Loss is NaN or Inf - Githubissues

Haiyang-W / DSVT

[CVPR2023] Official Implementation of "DSVT: Dynamic Sparse Voxel Transformer with Rotated Sets"

https://arxiv.org/abs/2301.06051

Apache License 2.0

353 stars 28 forks source link

Loss is NaN or Inf #27

Closed zizhengu closed 1 year ago

zizhengu commented 1 year ago

In order to reduce the computational cost in my own project, I set ''feature_map_stride'' = 2 (rather than 1 in your setting) in ''TARGET_ASSIGNER_CONFIG'', I encountered the loss that becomes NaN or Inf (not during the fp16 training).
I tried three times, it didn't work. Do you know how to fix this problem? Thank you!

Haiyang-W commented 1 year ago

You may check the head code carefully. It may be that some of the parameters of the head inheritance do not match what you changed, such as voxel size and so on.

You can try it first. I am busy with some ddls and will check it a few days later.

It's not a hard problem, we've had it, and it's easy to be solved if you dig into dsvt.

Haiyang,

zizhengu commented 1 year ago

Get it, I'll check the head again. Thanks again for your patience!

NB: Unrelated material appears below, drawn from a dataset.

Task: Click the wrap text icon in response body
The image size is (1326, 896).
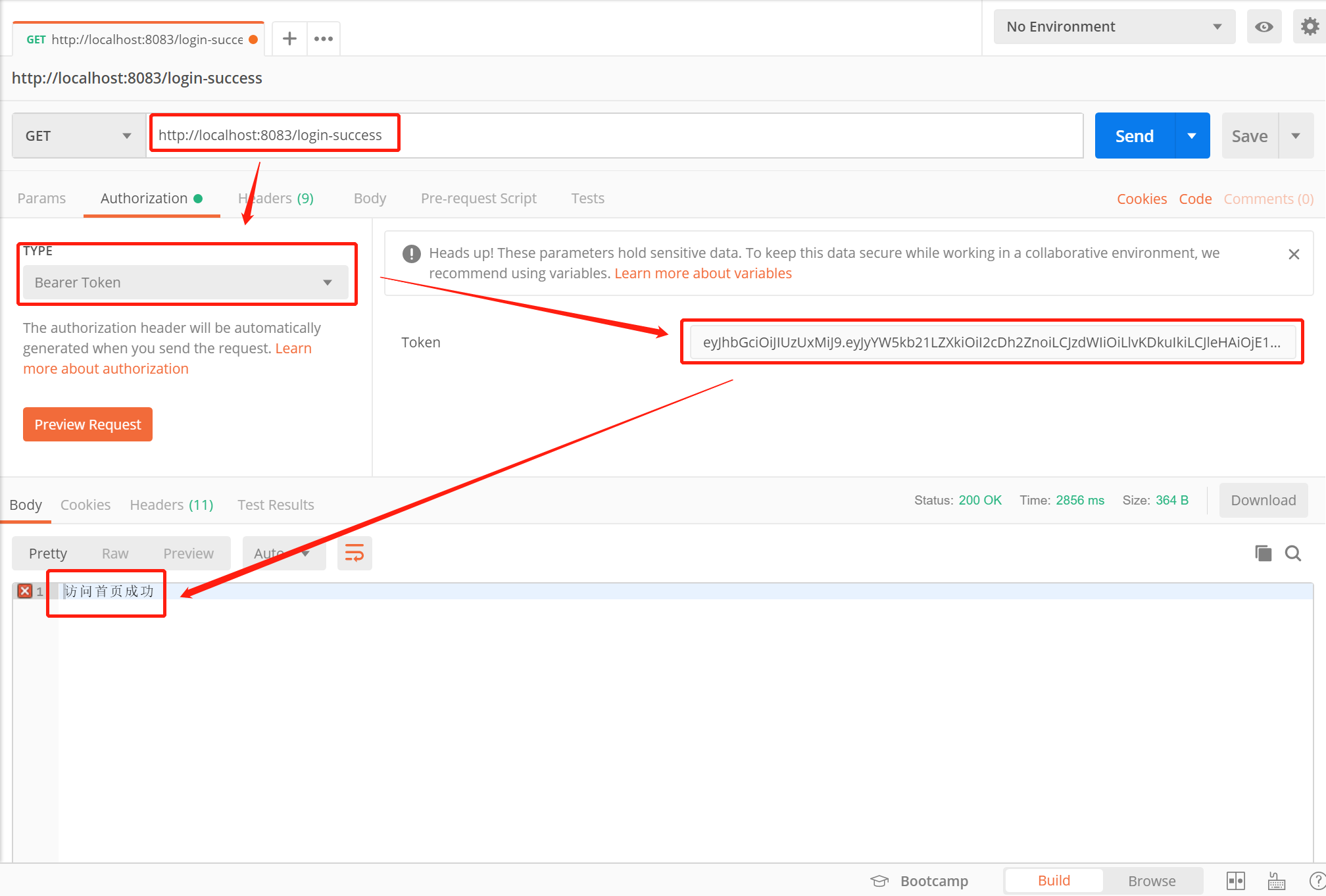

Haiyang-W commented 1 year ago

To save the CUDA memory, you can try torch checkpoint, which can save 50% consumption of GPU memory.

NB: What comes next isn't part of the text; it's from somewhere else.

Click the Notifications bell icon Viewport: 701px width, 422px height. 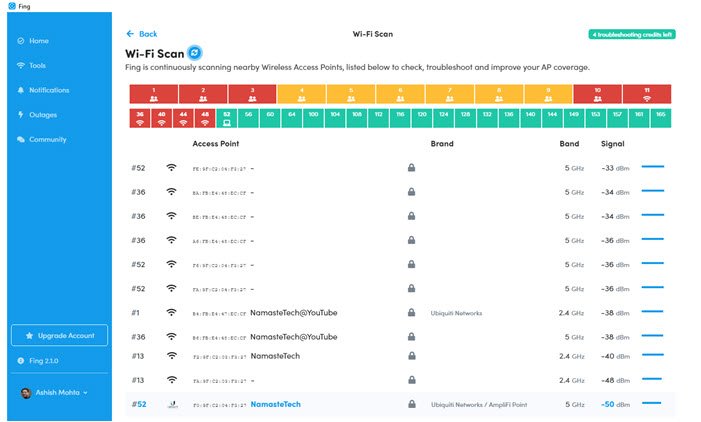point(21,90)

zizhengu commented 1 year ago

I tried the different learning rate and the 0.002 was suitable for my own dataset and config, which can solve the Loss is NaN problem. Thanks for your solid work!

Haiyang-W commented 1 year ago

I'm not entirely certain that adjusting the learning rate will resolve the issue of the loss becoming NaN. I still have a suspicion that some of the hyperparameters may be misaligned, so I would strongly recommend double-checking them and maybe even getting some performance improvements. I will revisit this problem when I have available time.

Congratulations on your promotion! I wish you all the best. :) If you have any questions or concerns, please don't hesitate to bring them up.

Haiyang